Cyrano. Cyrano de Bergerac (Peter Dinklage), Offizier im Frankreich des späten 17. Jahrhunderts, liebt die wunderschöne Roxanne (Haley Bennett). Doch er ist kleinwüchsig. Was ihn dazu veranlasst, zu glauben, sie könne seine Gefühle nicht erwidern. Als einer seiner Freunde Roxanne erobern möchte, hilft ihm Cyrano: Er scheibt ihr in dessen Namen die wundervollsten Liebesbriefe. Das führt zu komischen und tragischen Verwicklungen. Edmond Rostands weltberühmtes Versdrama "Cyrano de Bergerac" setzt als Musical auf große Gefühle, melancholische Songs und Hollywoodstar Peter Dinklage ("Game of Thrones") als romantischem Titelheld, auf dem Regie-Stuhl nahm Kostümfilm-Spezialist Joe Wright ("Abbitte", "Anna Karenina") Platz.

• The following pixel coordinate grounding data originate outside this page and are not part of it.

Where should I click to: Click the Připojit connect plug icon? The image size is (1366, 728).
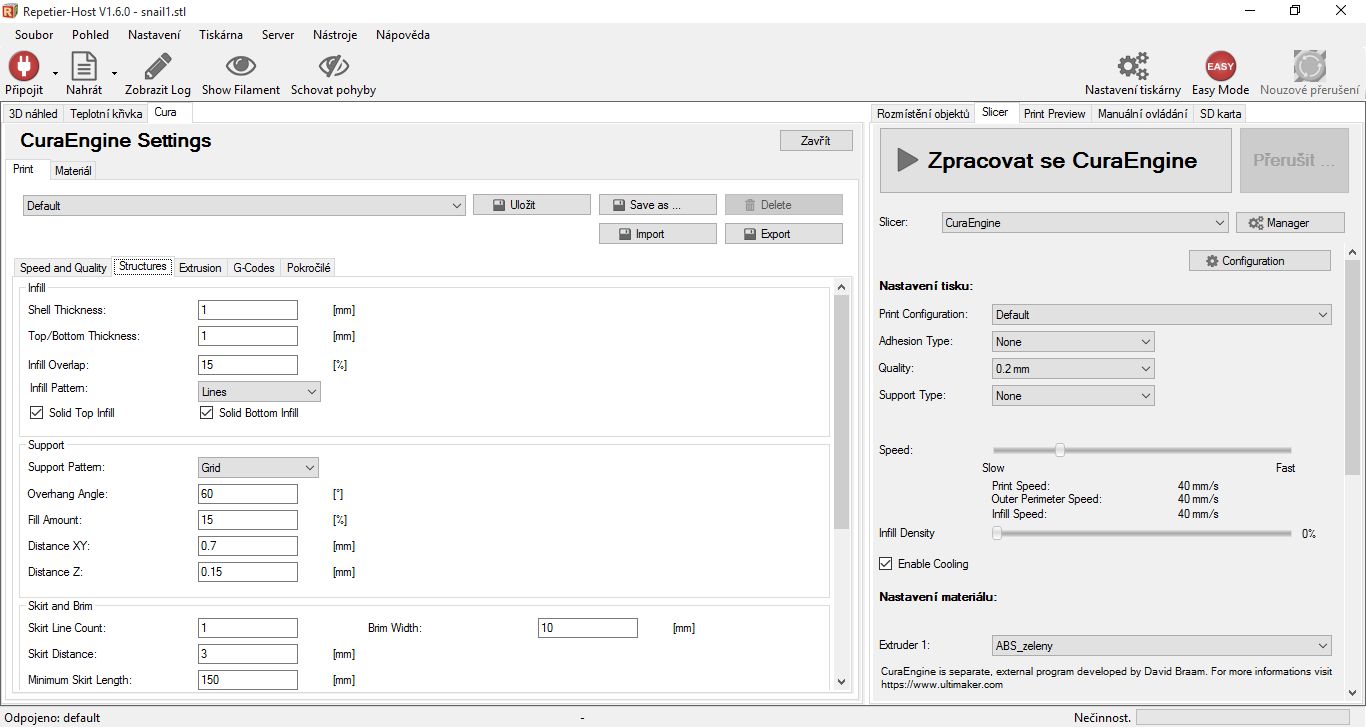24,67
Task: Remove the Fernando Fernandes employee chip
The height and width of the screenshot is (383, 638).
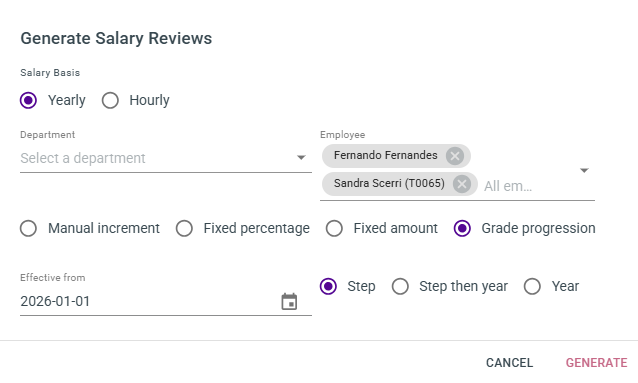Action: pos(454,156)
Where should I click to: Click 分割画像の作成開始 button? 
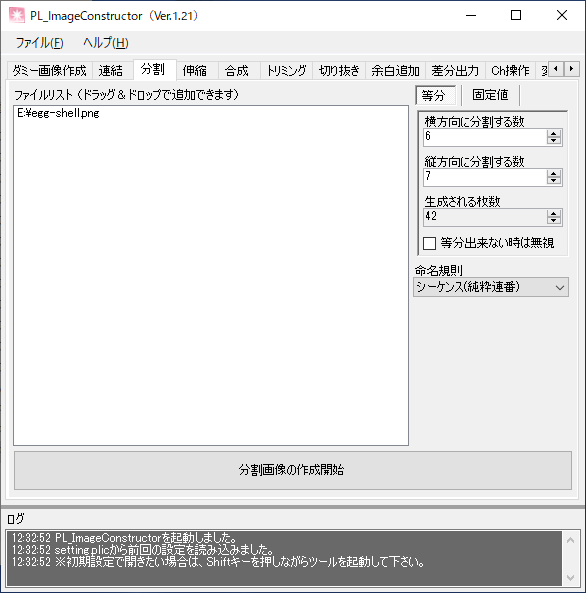point(292,470)
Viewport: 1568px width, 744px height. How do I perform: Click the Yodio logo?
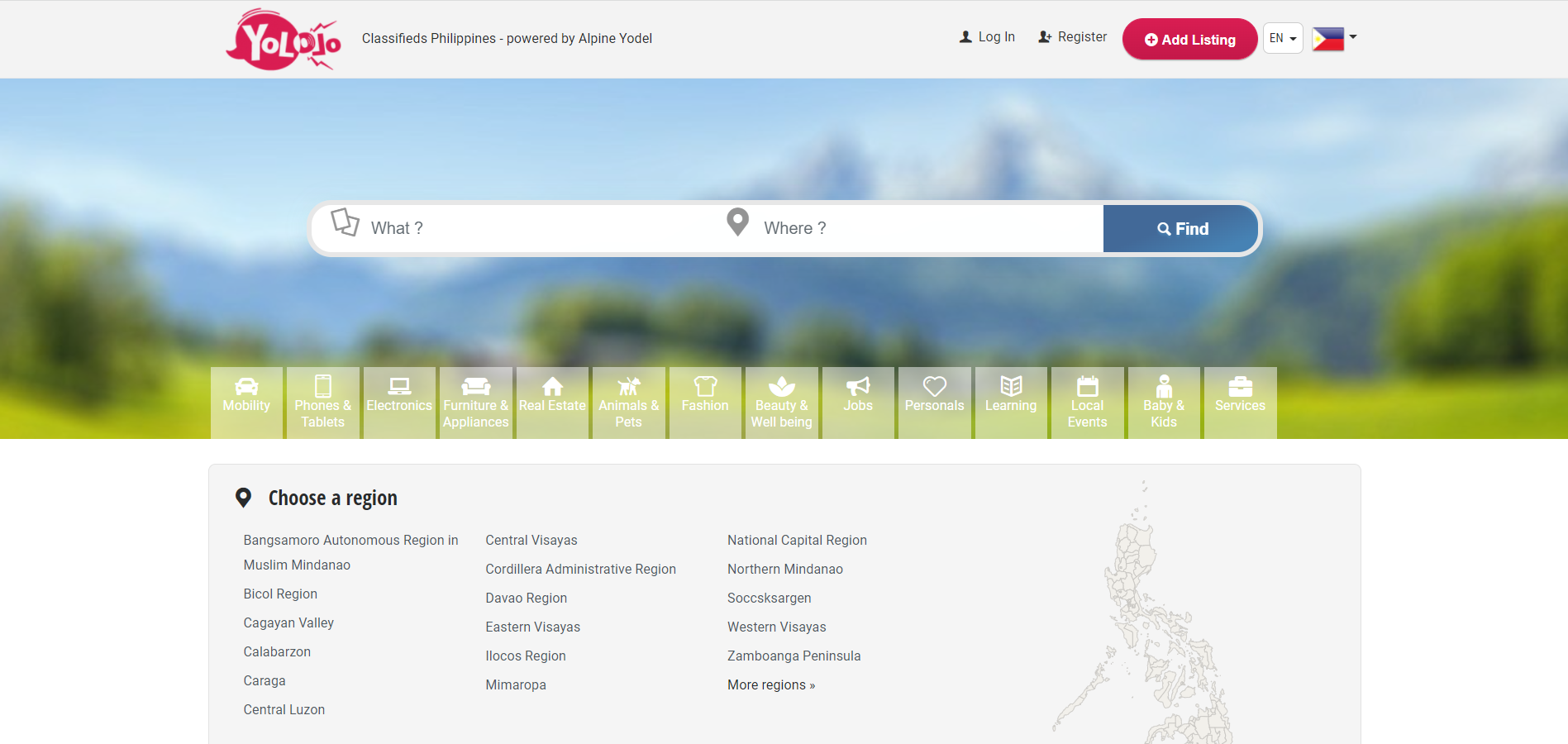point(283,40)
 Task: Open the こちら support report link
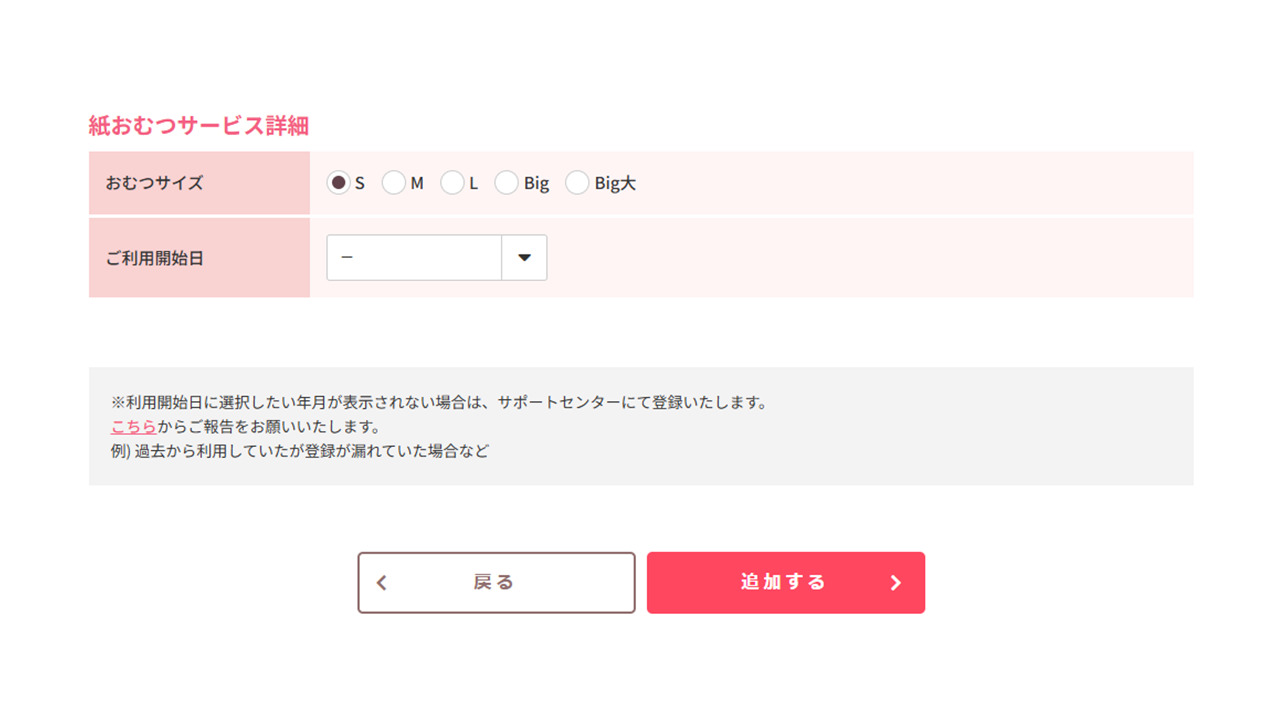click(x=133, y=427)
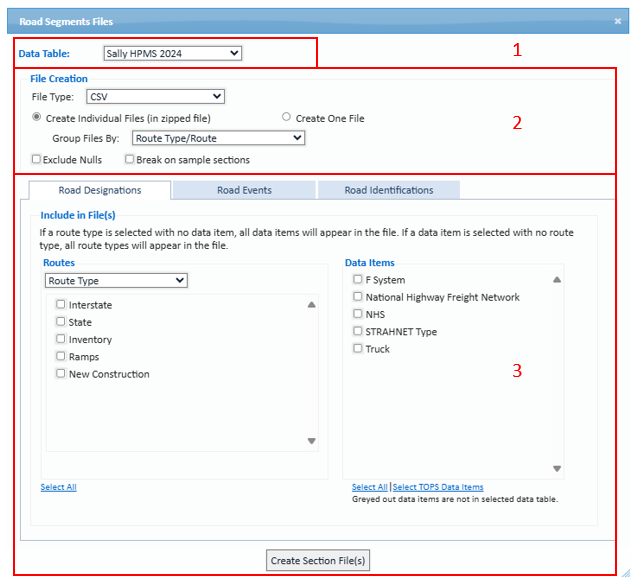Enable the Exclude Nulls checkbox
The height and width of the screenshot is (582, 636).
[x=37, y=159]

The Card Counter. Ein stiller, in sich gekehrter Mann, der sein Geld mit Glücksspiel in Casinos verdient: Auf den ersten Blick scheint William Tell (Oscar Isaac) ein eher unscheinbarer Typ mit einem etwas ungewöhnlichen Job und Namen zu sein. Doch dann holt ihn seine dunkle Vergangenheit ein - er saß lange Jahre im Gefängnis, weil er in Abu Ghraib im Irak als US-Soldat stationiert war und dort auf bestialische Art Gefangene gefoltert hatte. Mit "The Card Counter" legt Regie-Legende Paul Schrader ein subtiles Politdrama vor, das von den darstellerischen Leistungen des Ensembles profitiert und für viel Applaus bei der Premiere beim Filmfestival von Venedig 2021 sorgte.

Noch einmal, June. June Wilton (Noni Hazlehurst) wundert sich über die komischen Fragen, die ihr gestellt werden, als sie erwacht. Und warum ist sie nicht zu Hause? Mit Schrecken muss sie erfahren, dass sie seit einem Schlaganfall vor fünf Jahren in einem Pflegeheim lebt - bis nun wieder ihre Sinne überraschend zurückgekehrt sind. Zugleich droht jederzeit ein Rückfall. Und so muss June ihr neues Leben wieder in die Hand nehmen, ist die Familie in der Zeit ihrer geistigen Abwesenheit doch gehörig durcheinander geraten.